I just read an article in the Wall Street Journal about criminal check services for online dating, "Online-Dating Sites Unveil Self Background Checks." They listed a couple of sites (like VerifiedPerson.com) that already provide the service. While definitely a great service, I don't imagine many people will want to think that their potential date might NEED to be background checked. It's a scary thought. The sites offer everything from height and weight verfication to criminal backgound checks. I was wondering if you could have some sort of "certify" button, so if you go out with someone, even if it doesn't work out, you can click that you certify that they looked like their picture. My boyfriend said it wouldn't work because people are too vindictive. I think people are too worried about what might come back at them to be mean.

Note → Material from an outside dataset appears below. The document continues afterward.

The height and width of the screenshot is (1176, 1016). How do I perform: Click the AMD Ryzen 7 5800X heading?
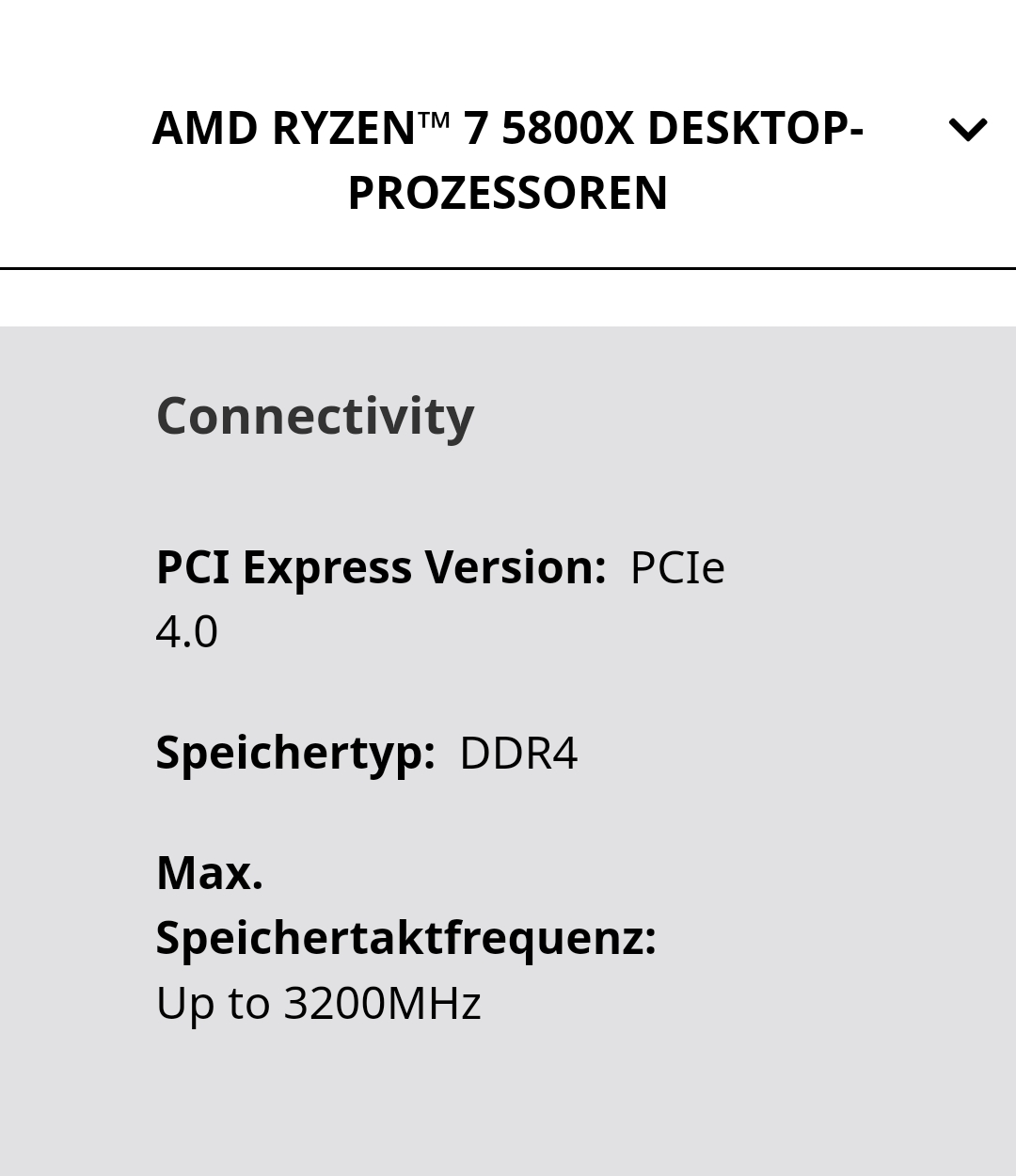(507, 160)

I've used Match.com, but I like the sites like Friendster and Google's new Orkut that allow you to meet people through your friends. You set up your profile and then you identify everybody else on the network that you know. Then when someone is looking at your profile (say one of your buddies who wants a date), they can see all of your friends. You can always see how a person traces back to you (so-and-so knows so-and-so who knows ...), and you can see how their friends rated them in different categories. I had great fun seeing who all I knew and how the spider web spread out from there. You can also specify whether you are looking for dates, business contacts, friends, etc.

My Grandmother's Blog

My grandmother has a blog! Check it out at Vera B's Blog. I'm really proud of her. It was my mom's excellent idea.